Reproduce the following text on Business Intelligence verbatim, from its title line to its final sentence.

Selected excerpt:
/---

Business Intelligence or how to turn your company's information into opportunities

Let's take a monumental literary work, for example, Tolstoy's War and Peace. We might view it as a huge database that collects the author's inspired output letter by letter. But let's say that you only have two hours to read the book, which is over 1,000 pages long. One possible solution would be to choose the best film version of the classic: here you will find, in a graphic and condensed form, all the relevant information to understand the essence of the work and its main messages in no time at all. 

This can be a metaphor for Business Intelligence (BI), a technology model that analyses the huge and growing masses of information in a company and transforms it into concentrated, simple conclusions about its meaning. These big data are then translated into easy-to-understand charts on status, performance, patterns or trends. Here the variety of data collection tends to infinity: these can be how, when, where and to whom each product is sold, person-to-person or departmental productivity curves, comprehensive information on internet traffic and online channels, the parameters of a marketing campaign, absenteeism or the benefit of human resources training, etc.

\---

Dataset extract:
/---

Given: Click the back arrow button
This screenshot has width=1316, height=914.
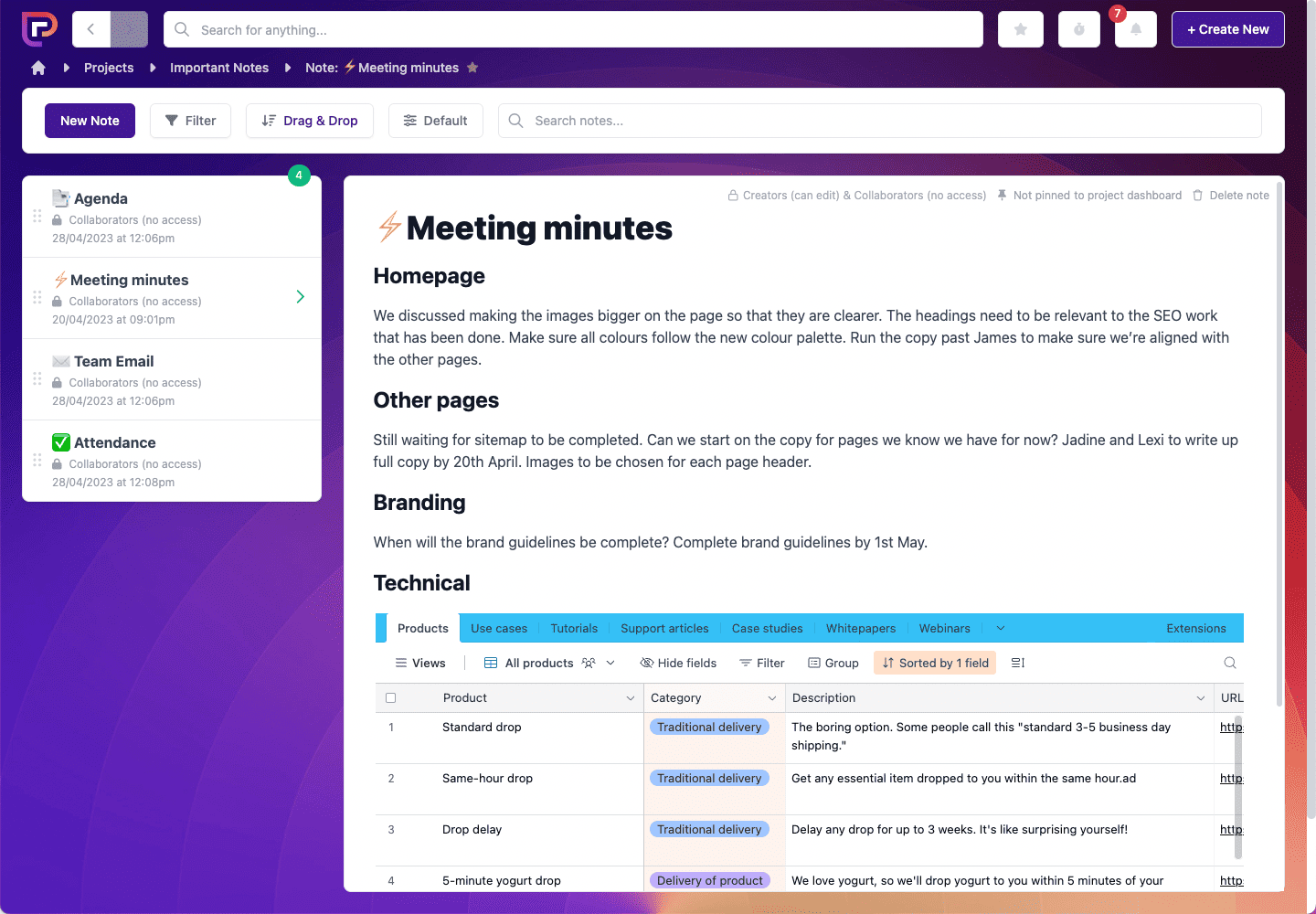Looking at the screenshot, I should pos(91,29).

\---

Answer to this exercise:
Business Intelligence or how to turn your company's information into opportunities

Let's take a monumental literary work, for example, Tolstoy's War and Peace. We might view it as a huge database that collects the author's inspired output letter by letter. But let's say that you only have two hours to read the book, which is over 1,000 pages long. One possible solution would be to choose the best film version of the classic: here you will find, in a graphic and condensed form, all the relevant information to understand the essence of the work and its main messages in no time at all. 

This can be a metaphor for Business Intelligence (BI), a technology model that analyses the huge and growing masses of information in a company and transforms it into concentrated, simple conclusions about its meaning. These big data are then translated into easy-to-understand charts on status, performance, patterns or trends. Here the variety of data collection tends to infinity: these can be how, when, where and to whom each product is sold, person-to-person or departmental productivity curves, comprehensive information on internet traffic and online channels, the parameters of a marketing campaign, absenteeism or the benefit of human resources training, etc.